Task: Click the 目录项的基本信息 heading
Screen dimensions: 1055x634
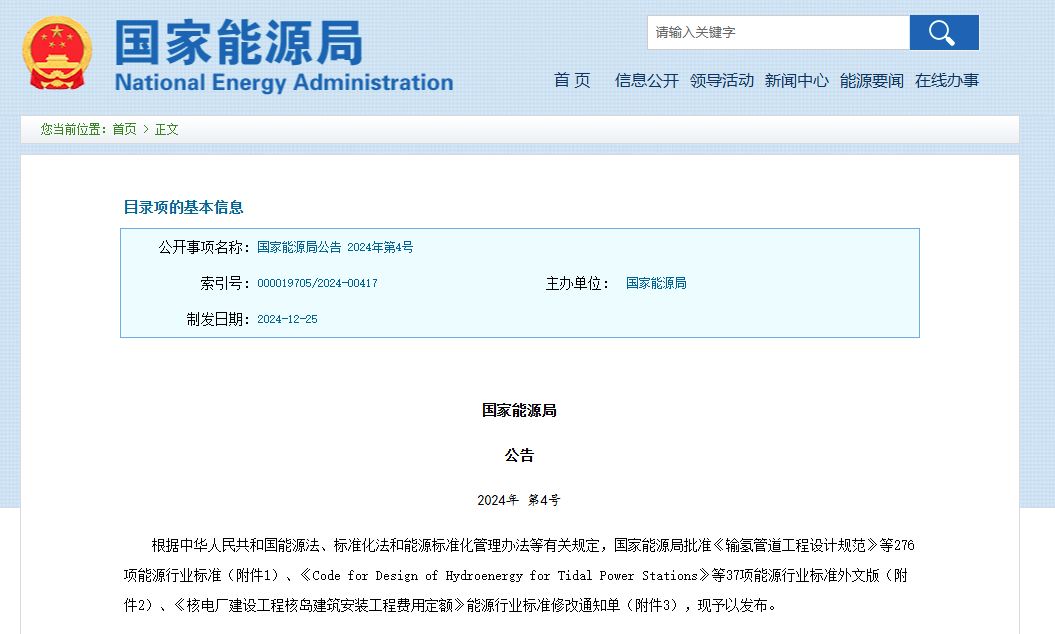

•••

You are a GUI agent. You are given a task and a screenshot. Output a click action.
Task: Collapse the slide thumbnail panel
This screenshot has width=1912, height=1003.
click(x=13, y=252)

•••

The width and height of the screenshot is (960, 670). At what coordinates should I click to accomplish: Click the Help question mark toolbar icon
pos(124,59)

•••

▸ **Task to complete**:
In the listing above, locate the line with "Task: Click the 目录项的基本信息 heading" and the line with "Screen dimensions: 1055x634", then extract exactly those lines and every line between them, and nothing more.

▸ **Output for this exercise**:
Task: Click the 目录项的基本信息 heading
Screen dimensions: 1055x634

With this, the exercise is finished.